Similarities and differences between supervision and evaluation
Some may feel that supervision and evaluation go hand in hand, where supervisors perform evaluations and that evaluations are performed by supervisors. In actuality, the purpose of supervision is to coordinate efforts that contribute to student achievement. Evaluations are just one component of the efforts used to develop a culture of student achievement.
Evaluations are the activities that observe practice and stimulate change and development. Monitor and adjust. Observations and evaluations are not the sole responsibility of supervisors. To be most effective, evaluations should be from various roles, such as peers and coaches, and incorporate a varied breadth of environments.
Knowledge, skills, attitudes and values do effective supervisors possess
Effective supervisors possess knowledge, skills, attitudes and values that contribute to the effectiveness of the organization and it's ability to teach and prepare students.

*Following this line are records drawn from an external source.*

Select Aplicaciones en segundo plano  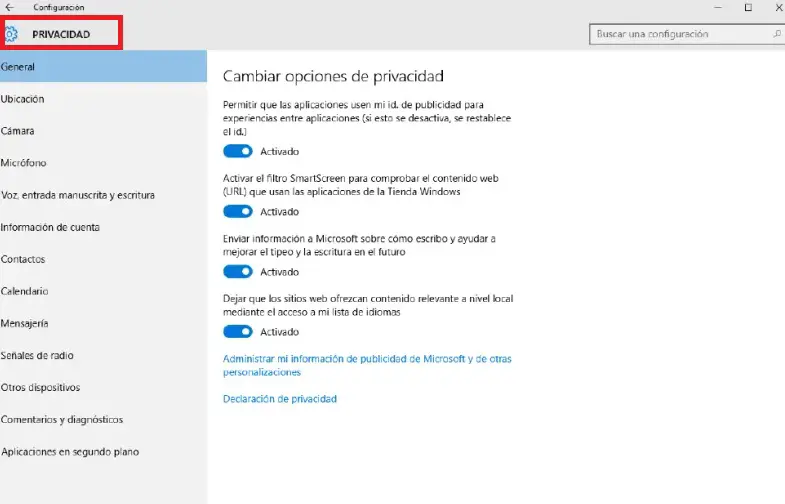[x=70, y=451]
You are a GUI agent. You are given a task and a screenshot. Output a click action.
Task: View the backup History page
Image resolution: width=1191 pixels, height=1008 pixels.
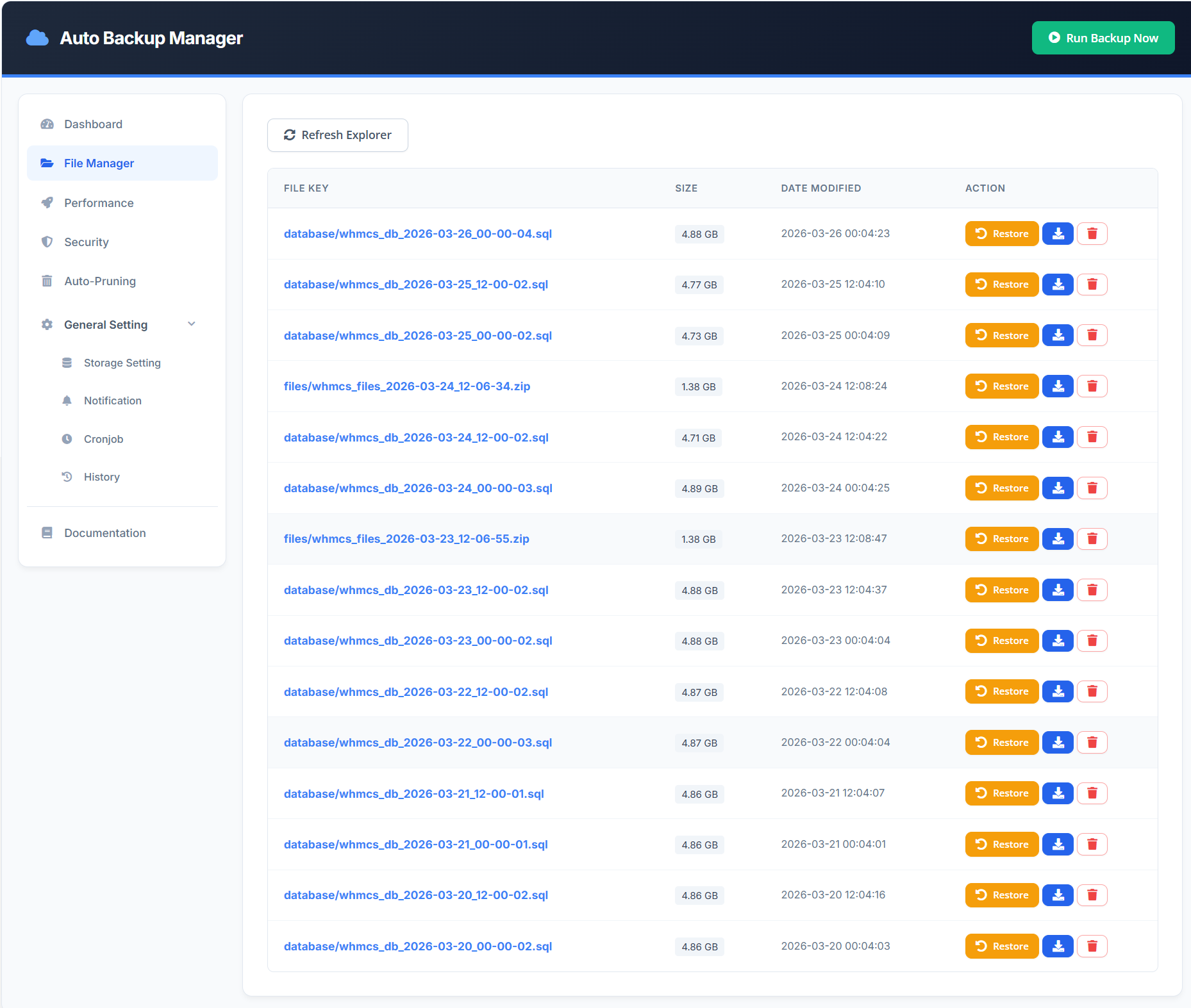[x=101, y=477]
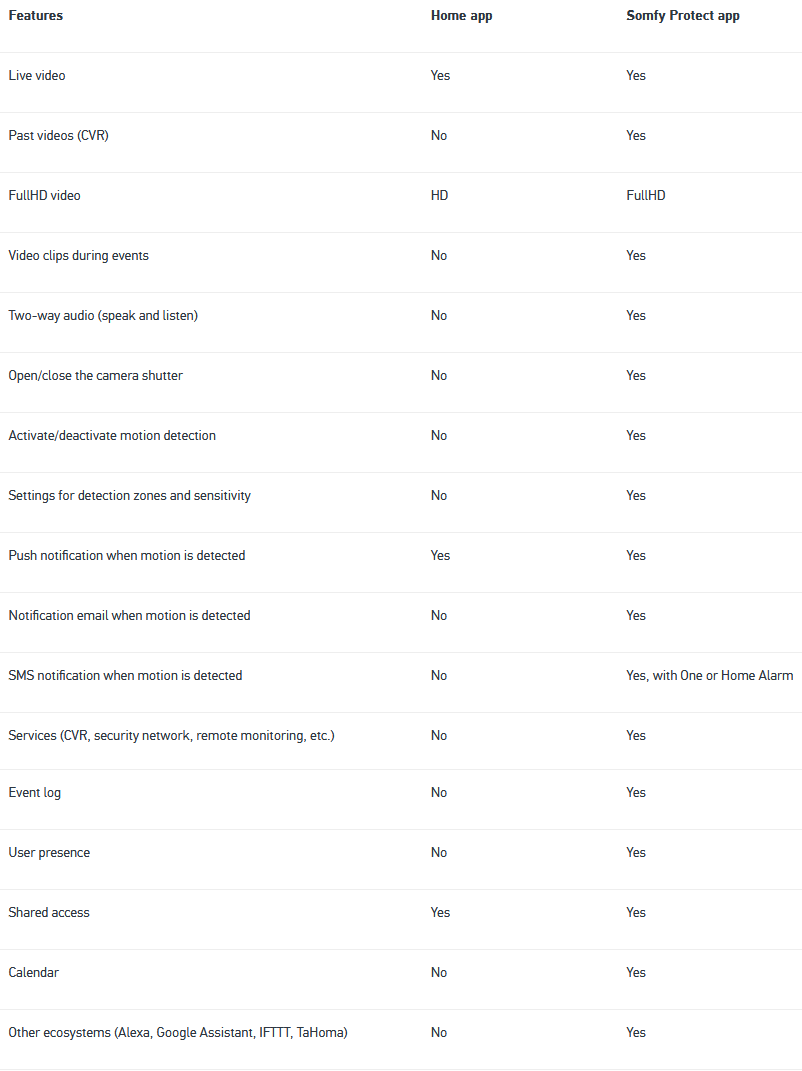Screen dimensions: 802x1071
Task: Click the FullHD video feature label
Action: [44, 196]
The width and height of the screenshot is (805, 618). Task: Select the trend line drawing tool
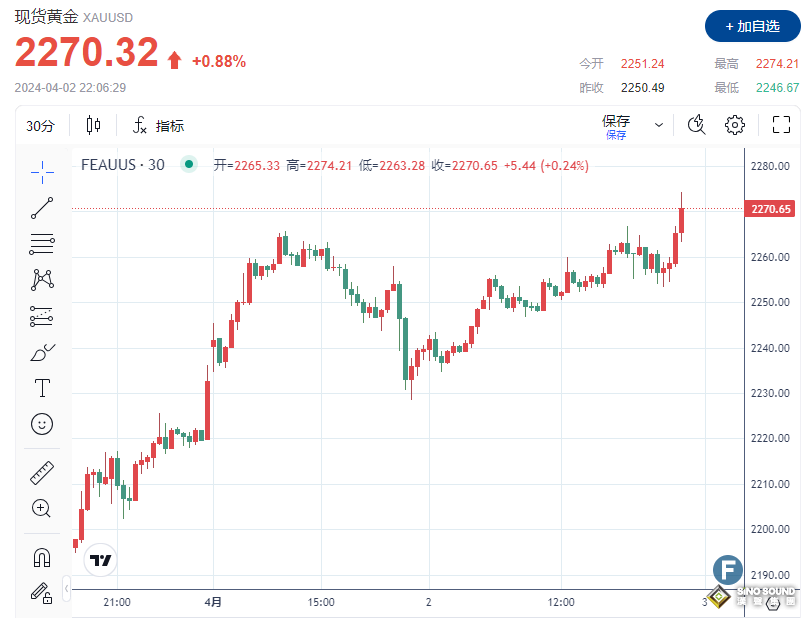tap(41, 207)
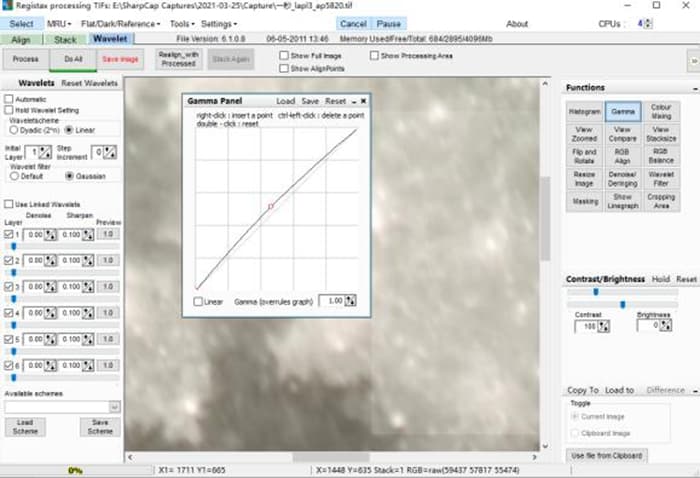Click the Denoise/Deringing function button
700x478 pixels.
coord(622,178)
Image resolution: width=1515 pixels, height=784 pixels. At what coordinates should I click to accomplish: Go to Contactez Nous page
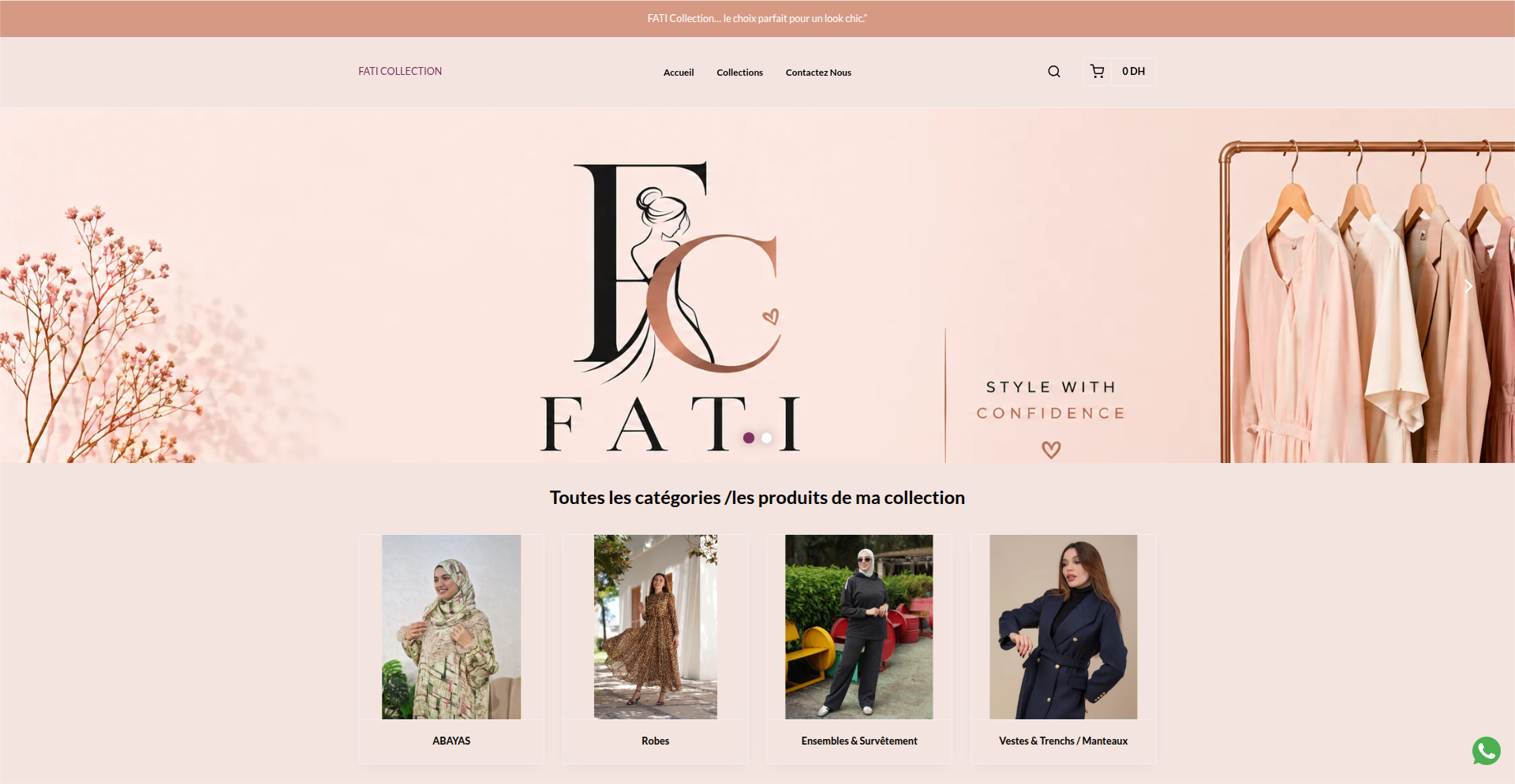(818, 73)
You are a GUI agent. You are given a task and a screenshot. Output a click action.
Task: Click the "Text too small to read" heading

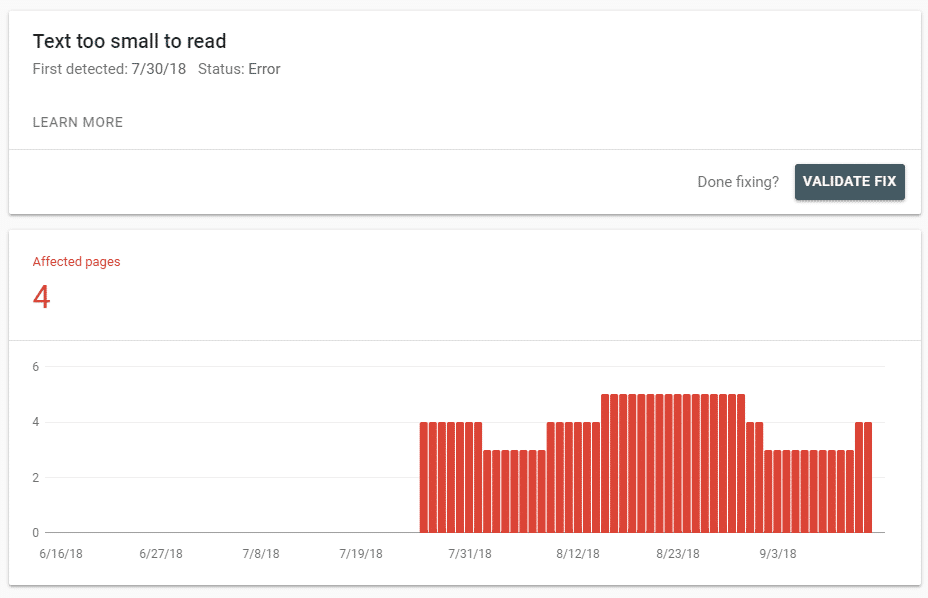tap(130, 41)
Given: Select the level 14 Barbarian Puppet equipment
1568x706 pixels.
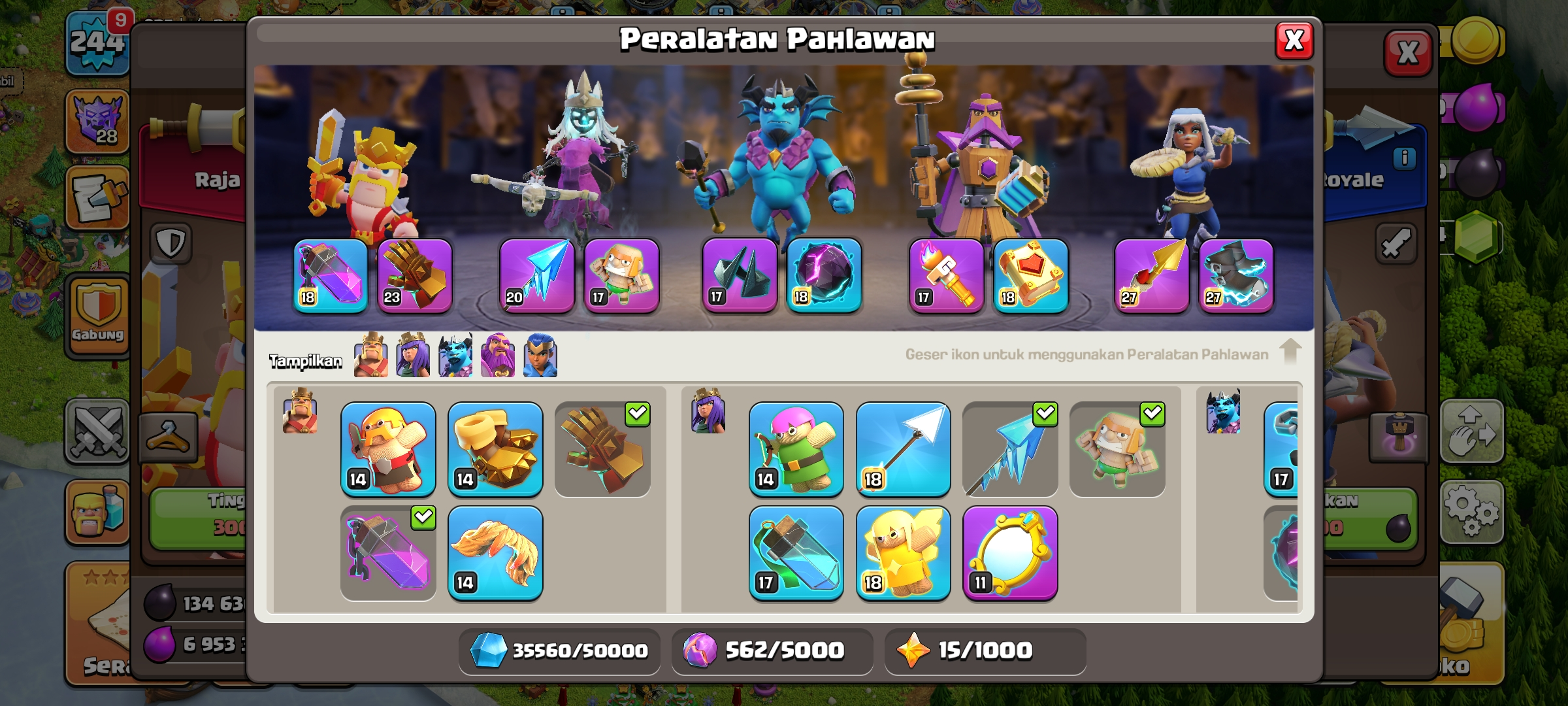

The supervisor develops a shared vision with the school. This vision is then promoted and reinforced, encouraging a culture where knowledge and expectations of the organization are known and lived by all. The culture includes elements of instructional development for effective learning tied to professional development for continuous learning. The leader manages the organizations resources, and collaborates with community for further resource development. Finally, the leader establishes credibility within the educational environment by leading with integrity and incorporating the larger vision of education.
Roles supervision and evaluation play in the foundation of a learning community.
Both supervision and evaluation are means to achieve an ends that encourage the vision and culture of the school. Supervision coordinates the efforts and activities that increase student achievement, and evaluations determine accountability to the culture towards that end.
When I served as assistant principal, I supervised many elements of the school, from recesses, cafeteria, discipline and assessments to staff. The supervision part of the role was like a quarterback on a football team, distributing resources and making sure people were in the right position. But evaluation was a large part of the position as well, evaluating instructional practices in the classroom, evaluating PBS data for school discipline issues, evaluating lunch and recess procedures for efficiencies. Supervision is responsibility and evaluation is accountability.